_Excerpted text_.
▼▼▼

High Court Considers Pregnancy

Friday, December 12, 2014
Washington — The U.S. Supreme Court is grappling with how employers should treat pregnant workers like Peggy Young, who sued UPS after the parcel company forced her to take unpaid leave rather than accommodate a doctor’s recommendation that Young lift no more than 20 pounds.

It’s a question many other countries settled long ago.

Take Germany. And a law called “Mutterschutz Gesetz,” or “The Maternity Protection Act.”

It works like this: As soon as a woman discovers she’s pregnant, she tells her employer. The employer automatically modifies the workers’ job duties so she can continue to work without harming herself or her pregnancy. Women in physical jobs may be transferred to desk jobs for the duration of their pregnancies, for instance, or prohibited from lifting heavy loads.

Then, six weeks before the due date, the pregnant worker goes out on paid leave. That paid leave extends eight weeks after delivery. The worker cannot be fired during her pregnancy and up to four months after delivery. She continues to accrue vacation time during paid leave. And, when she’s ready to return to work, her employer must guarantee her her same job, or a similar one at the same pay.

The International Labor Organization recommends that pregnant and nursing workers, should the medical need arise, be given temporary alternative work, transferred to another post or, as a last resort, put on paid leave. And a quick survey of their report, Maternity and Paternity at Work, shows Germany isn’t the only country that does so.

Of 160 countries with information on pregnancy accommodation, 84 provide them, including Iceland, France, Ethiopia and Iran. Even in Afghanistan, women are to be routinely assigned to lighter work during the course of their pregnancies, the report noted.

In Bulgaria and Brazil, pregnant workers are transferred if their jobs are deemed to pose a risk to their health. And in Belarus, Bolivia, Bosnia and Herzegovina, Burkina Faso, Chile, Gabon, Italy, Seychelles, South Africa, Uzbekistan and Vietnam, pregnant women who are transferred to lighter duty for medical reasons shouldn’t entail a loss in benefits or pay.

▲▲▲

_Task requirements_.
(A) Translate this sentence from the article on pregnancy accommodation into Spanish: "Then, six weeks before the due date, the pregnant worker goes out on paid leave."
(B) List every country named in this sentence from the article on pregnancy accommodation: "Of 160 countries with information on pregnancy accommodation, 84 provide them, including Iceland, France, Ethiopia and Iran."
(C) Repeat the passage of the article on pregnancy accommodation between "High Court Considers" and "settled long ago.", inclusive.
The data is separate material and unrelated to the article on pregnancy accommodation.

_Data_.
▼▼▼

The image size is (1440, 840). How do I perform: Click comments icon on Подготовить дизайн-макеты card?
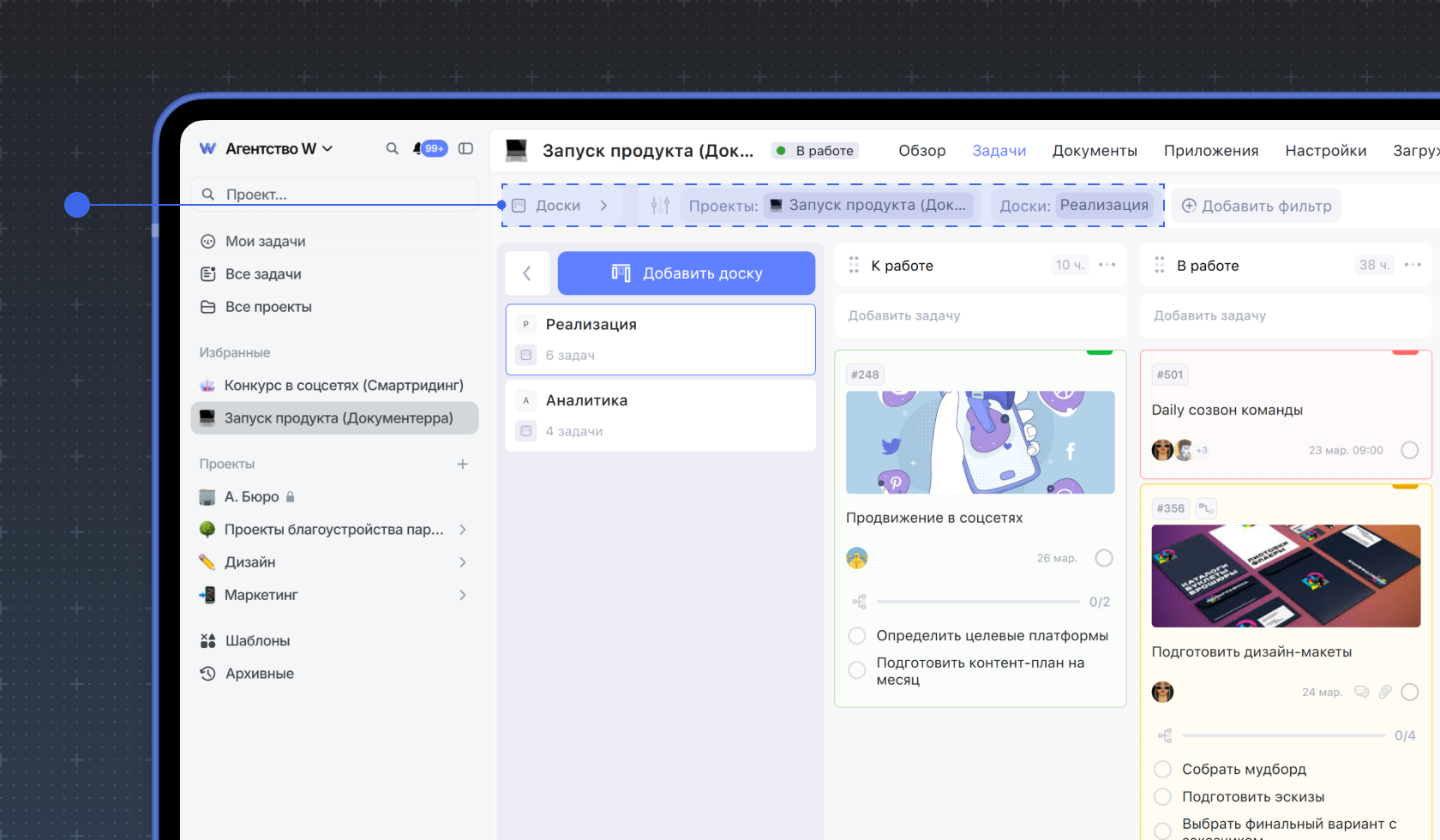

▲▲▲

_Replies_.
(A) Luego, seis semanas antes de la fecha prevista del parto, la trabajadora embarazada sale de licencia remunerada.

(B) Iceland, France, Ethiopia, Iran

(C)
High Court Considers Pregnancy

Friday, December 12, 2014
Washington — The U.S. Supreme Court is grappling with how employers should treat pregnant workers like Peggy Young, who sued UPS after the parcel company forced her to take unpaid leave rather than accommodate a doctor’s recommendation that Young lift no more than 20 pounds.

It’s a question many other countries settled long ago.